While survey after survey show that enterprises claim to prefer private cloud models, IT is struggling to deliver. Off the record many in the IT consulting and SI business will say the majority of private cloud pilots they’re seeing aren’t going well. In fact some believe that up to 90% of private cloud pilots in the enterprise will fail to move forward.
In most cases the reasons these pilots are failing has little to do with technology. This isn’t to say that things like installation and setup can’t be improved for OpenStack and other platforms – they can. But the major factors that are causing private cloud projects to sputter and die have more to do with other, non-technical factors. Here are four reasons:
- Success metrics – most private cloud pilots and proof-of-concepts are focused almost exclusively on technical validation. While the IT team proves to itself that it can deploy a private cloud, users and developers are measuring it against services already available in the market. Failing to demonstrate a better services value proposition isn’t compelling, and certainly won’t build internal momentum. And does the organization really need an existence proof that IaaS environments can be successfully deployed? Pilots need to include business success metrics as well as technical.
- Inertia – so why aren’t the metrics defined correctly? Because in many cases enterprise IT just sees cloud in a fundamentally different light. As noted in posts by James Staten at Forrester and Giri Fox at Rightscale, enterprise IT tends to see cloud as the next logical step in the evolution of infrastructure and virtualization. The focus is on demonstrating robustness, stability and change control, the enterprise IT comfort zone. The factors that business users really care about like usability and provisioning time are left to the wayside.
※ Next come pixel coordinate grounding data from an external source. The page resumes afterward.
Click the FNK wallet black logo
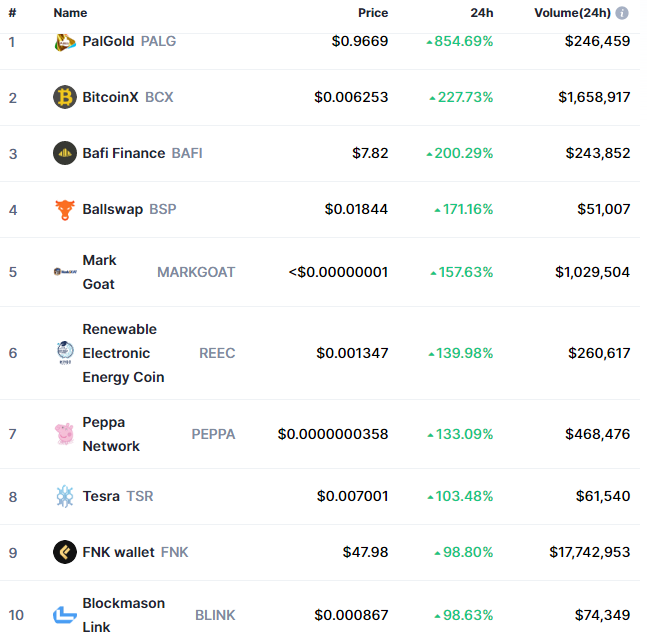This screenshot has height=640, width=647. [x=65, y=552]
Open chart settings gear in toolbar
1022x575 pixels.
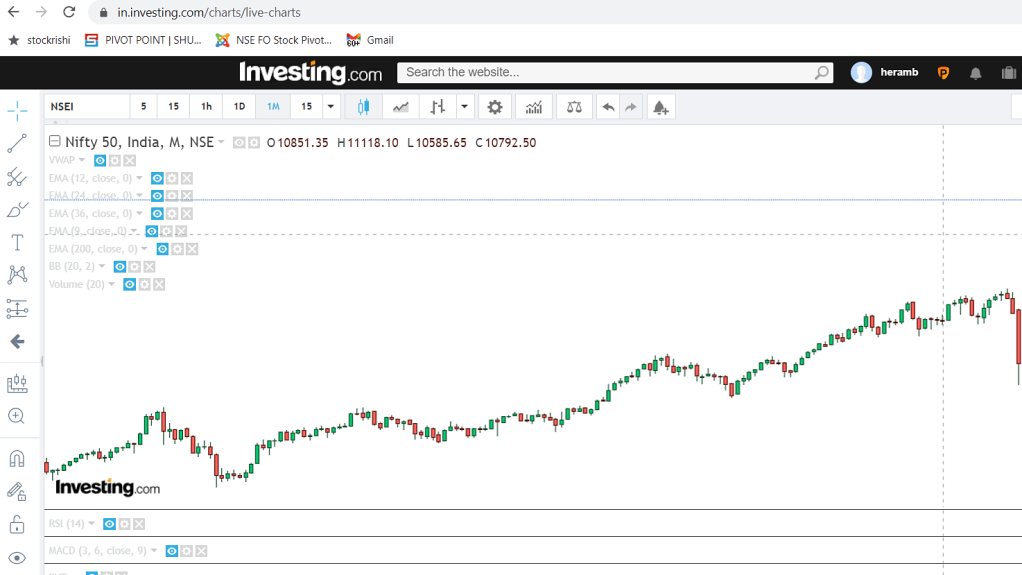[x=495, y=107]
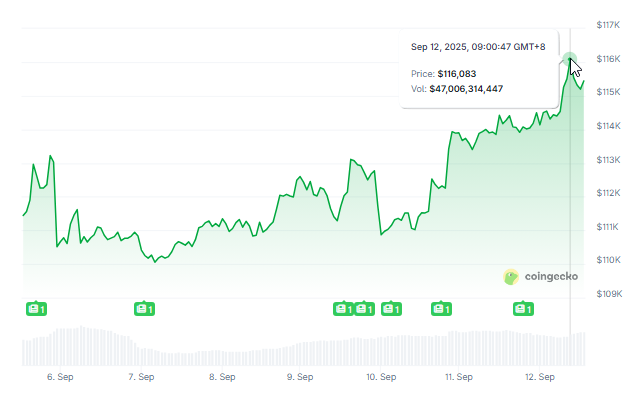This screenshot has width=643, height=396.
Task: Open first news marker after 9. Sep
Action: 343,308
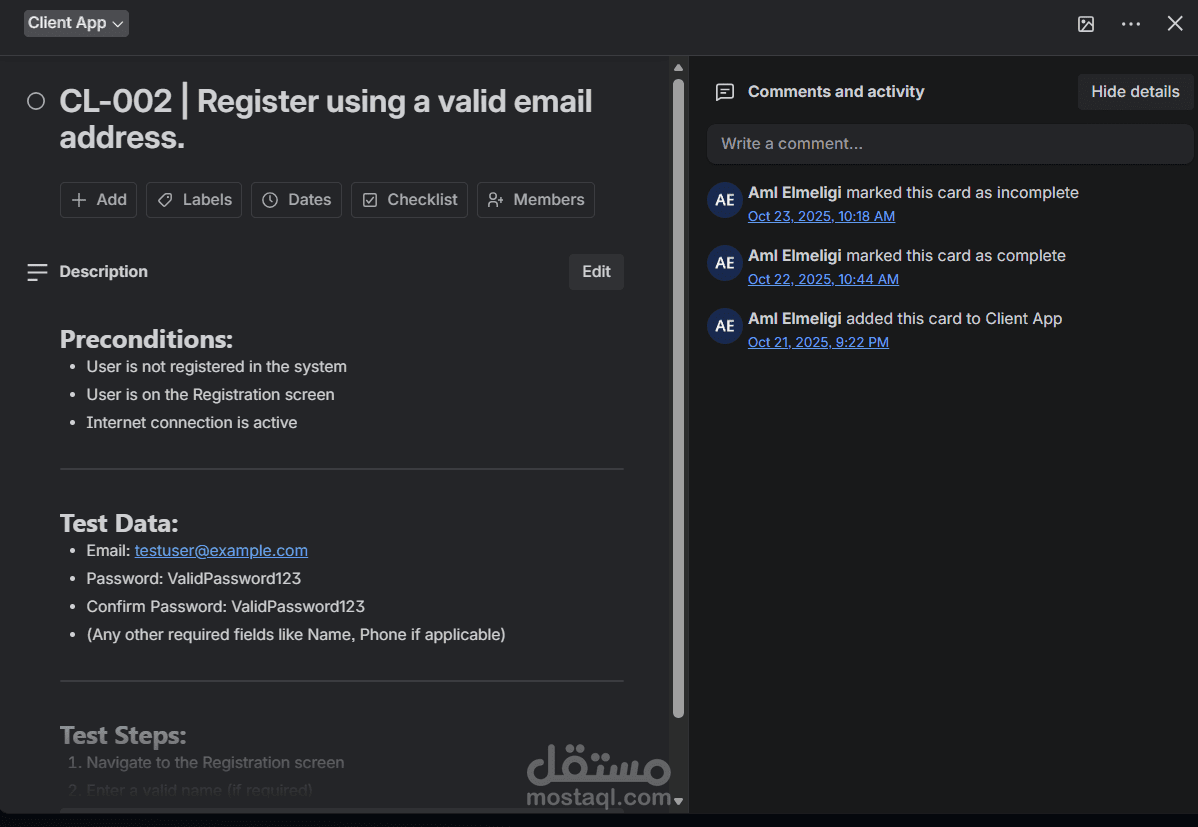The width and height of the screenshot is (1198, 827).
Task: Hide details in the activity panel
Action: (x=1135, y=92)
- Lack of vision – this inertia exists because CIOs are failing to answer the basic long-term question of where they’re best positioned to compete for business budget dollars, and whether it really makes sense for IT to be in the IaaS business. Without a well articulated ITaaS vision, it’s hard for business users and developers to get excited about internally provided services they believe they can get from Amazon, Rackspace, Google or Microsoft today. While the new default answer is that IT’s vision is to provide hybrid or “multi-cloud” environments, few can actually articulate what that means and why business users should care.
- Motivation and commitment – so what are we left with? In many cases private clouds seem like a good way for IT to come up the cloud learning curve while leveraging existing hardware and infrastructure. For others, part of the reason is to show that “we’re doing something with cloud”. Regardless, in some cases enterprise IT isn’t yet fully bought in to the paradigm shift being brought about by cloud, and seem to view private cloud projects more as science projects.
Net, net many CIOs still haven’t fully grasped the fact that their private cloud will basically be competing in the market against AWS and others. While security, compliance and performance factors will enable IT in some cases to maintain their internal “monopoly” through mandated use of private clouds, the clock will be ticking…
UPDATE: Several readers have objected to the statement that “some believe that up to 90% of private cloud pilots in the enterprise will fail to move forward.” These readers believe that because the statistic isn’t cited, then it must not be real. Please note that we did in fact have a conversation with an executive at a leading IT consulting services provider that stated exactly that figure. As the conversation was off the record, we cannot provide a direct citation. The observation was also consistent with other conversations we’ve had in the enterprise cloud market, and while the numbers they stated may not be 90%, they say the failure rate is still high. As enterprise IT project failure rates tend to be fairly high in general, it probably shouldn’t be shocking if it’s also high for a new technology platform.